Quando, insomma, l’evangelista vuol andare alla radice dell’origine di Gesù, e ce lo presenta come il ‘Logos fatto carne’ (cf. Gv 1, 14), vuole dirci questo: Gesù viene dal desiderio eterno di Dio di stabilire un legame; egli viene da Dio, perché incarna e dà volto a un Dio che non vuole essere solitario nella sua onnipotente perfezione, ma che parla e, parlando, manifesta la sua volontà di comunione, il suo desiderio di legame, di relazione.
Del resto, ciò che Giovanni dice con le parole profonde del suo Prologo, tutto il mistero del Natale ce lo dice con le sue immagini, a partire da quella di un bambino che, proprio perché è un bambino, ha bisogno degli altri, ha bisogno di entrare in una relazione, di essere accolto, nutrito, accudito… da solo, non può vivere! Il mistero del Natale si presenta così come un mistero di relazione e come una proposta di legami; e, in qualche modo, ci invita ad accogliere una sfida: perché i legami, certo, legano; e noi forse vorremmo più libertà, meno dipendenza – e così, però, rischiamo in realtà di chiuderci nelle nostre solitudini e di intristirci in forme di egoismi sempre più sterili.
I legami, certo, sono impegnativi, perché ci chiedono sempre lo sforzo di uscire da noi stessi; la parola data e ricevuta, offerta e scambiata in un dialogo paziente, è difficile: per questo forse preferiamo la via più facile della parola gridata, della parola che non cerca risposta, che rifiuta di entrare nella pazienza del dialogo, dell’ascolto, del confronto. Tutto questo, però, se sembra darci più soddisfazione nell’immediato, non rende migliore la vita nostra e degli altri.
Nel Natale, Dio torna a invitarci all’ascolto: ascolto di Lui, anzitutto, che ci parla proprio in quel Bambino, e continuerà a parlarci in tutta la vita, i gesti, le azioni e le parole di Gesù di Nazaret, fino all’ultima e più inquietante parola, quella della Croce; ci invita all’ascolto ma ci chiede anche di rispondere con la nostra fede, e ci propone di imparare a vivere come uomini e donne di parola, uomini e donne che non rifiutano di creare legami, di accettare la sfida della relazione, di comprendere le ragioni dell’altro e di spiegare le proprie ragioni, costruendo così, pazientemente, un’umanità più fraterna.

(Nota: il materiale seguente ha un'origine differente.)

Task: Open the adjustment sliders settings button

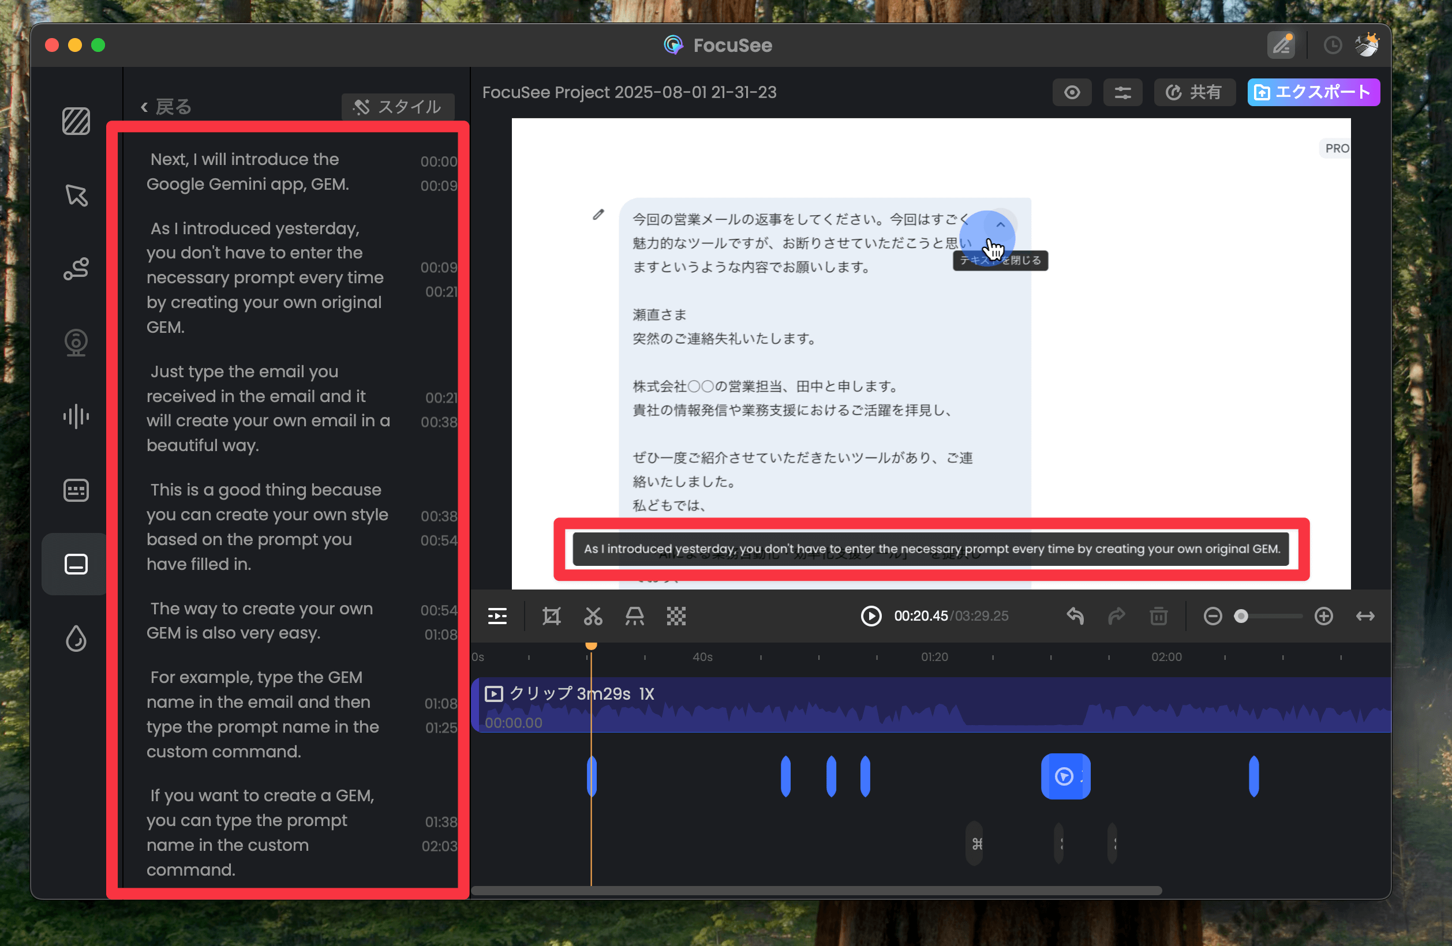Action: (x=1122, y=92)
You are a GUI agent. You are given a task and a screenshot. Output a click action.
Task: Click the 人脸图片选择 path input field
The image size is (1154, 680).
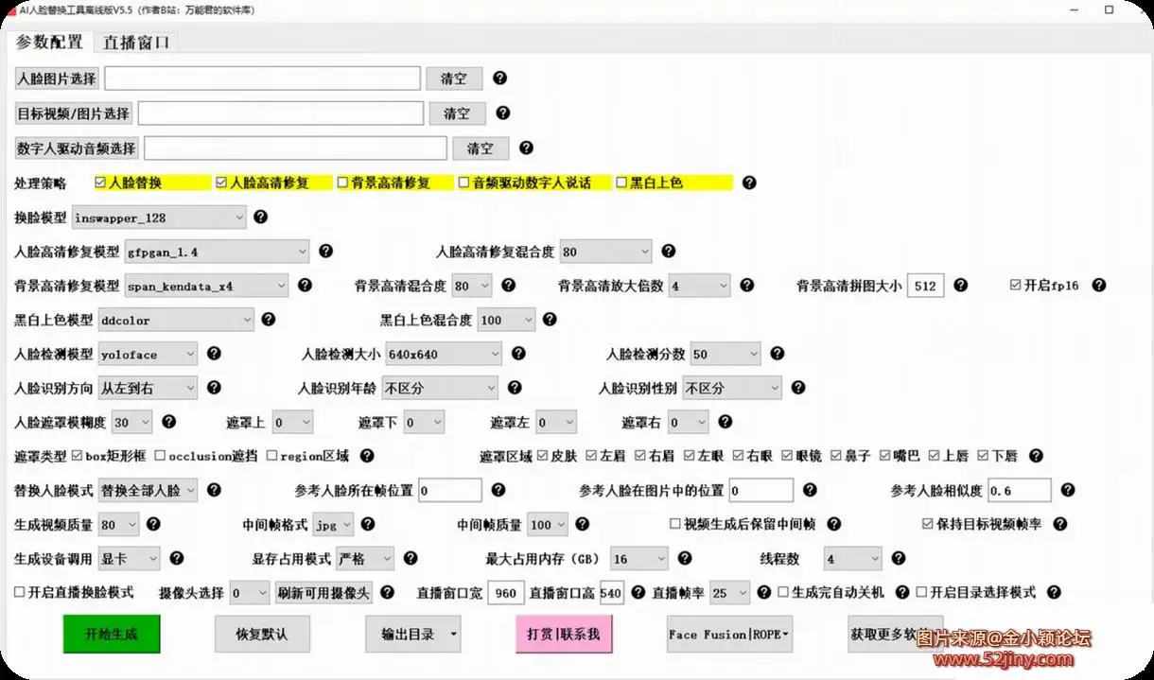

Nel suo Figlio, nato dalla Vergine Maria, in quel Figlio che è la sua Parola eterna, Dio ha voluto legarsi indissolubilmente con la nostra umanità. Da questo dono, raccogliamo l’invito a entrare in relazione con Lui e tra di noi. Dio è un Dio di parola: egli non vuole rimanere chiuso nella solitudine della perfezione, perché in questa solitudine non c’è vita, e propone anche a noi di cercare la vita piena scambiandoci la parola, accettando i legami, costruendo relazioni di vera comunione.